A sense organ is an organ that converts specific information in the form of stimuli from the environment into electrical impulses. These are available through nerve fibers, filtered, matched with information from other sense organs and stored information and combined and contribute to the generation of perception through in the brain. The conversion of specific stimuli for the sense organ is made by its receptors.

Stimuli of the environment and the significance for their conversion sense organs

Light

The convertible to the human eye is known as the electromagnetic radiation to visible light. The eyes of some animals are also sensitive to the short-wave ultraviolet and / or the longer-wavelength infrared light.

  • Visible light: wavelength 380 nm ( violet) to 760 nm ( red) → eyes ( sight )
  • Ultraviolet light eye → Many insects, some reptiles, some birds, deep-sea fish
  • Infrared radiation can perceive some of freshwater fish on the eyes.

Specific stimulus: light waves Receptor structure: retina with rods and cones (rods for the light-dark vision and cones for color vision )

Sound

  • Audible sound: 16-20000 Hz → ear ( hearing ) of man.
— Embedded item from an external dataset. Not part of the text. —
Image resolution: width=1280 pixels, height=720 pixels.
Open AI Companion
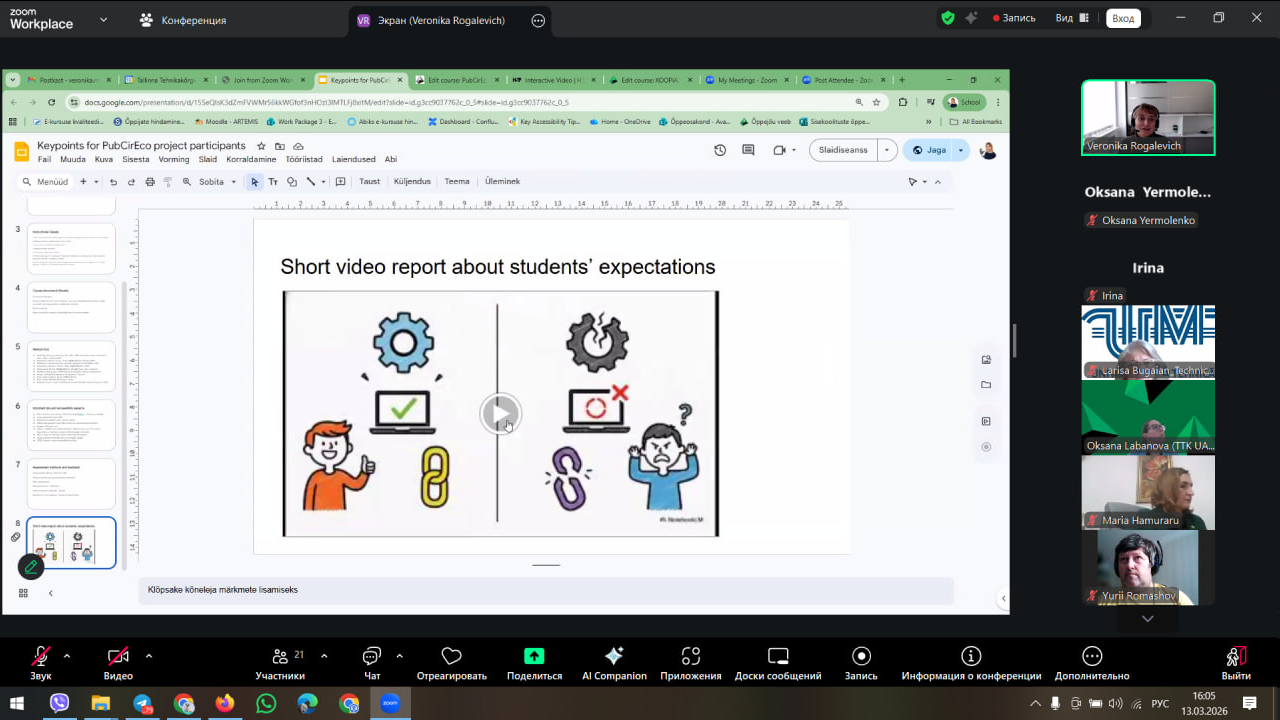614,656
Deaf people can sound via the skull bone, the skin, the lips, the hands, the inside of the arms and other body parts feel.
  • Ultrasound: wavelength ~ 20 kHz ( 17.5 mm) - 200 kHz ( 1.7 mm) → ear of certain animals such as bats and dolphins
  • Infrasound: 16-0 Hz → ear of certain animals such as elephants and owls and smooth transition to the sense of touch
  • Vibrations → touch receptors (vibration) in the skin ( touch) and vibrissae and vibration receptors in insects and spiders

Temperature

  • Infrared radiation / heat: wavelength 750 nm -0, 01 mm → heat and cold receptors in the skin ( temperature perception), pit organs in snakes

Pressure and movement

  • Pressure → touch receptors in the skin ( touch)
  • Water pressure and movement → lateral line organ in fish
  • Foreign movements → peripheral vision of the eye in primates, altering the properties of the sound ( relative loudness, timbre )
  • Proper motion and position of the body relative to the environment → balance organ in the inner ear ( sense of balance )
  • Position of the body parts → receptors in the muscles and joints ( Golgi tendon organ, muscle spindle, See also proprioception ), Chordotonalorgan in insects

Chemical stimuli

  • Olfactory mucosa ( sense of smell )
  • Taste buds on the tongue ( taste), for example, in the arachnids

Electric fields

  • Ampullae of Lorenzini in sharks and rays
  • Perception electric fields in some predatory fish (electric fish) such as eel and electric ray. Also for the Guyana dolphin 's ability to electroreception is occupied.

Magnetic fields

  • Perception of the geomagnetic field (not only) in migratory birds due to a magnetic sense ( at robins in mind, in pigeons in the beak skin). Strong magnetic fields can also be detected by man by vibration of the eyes.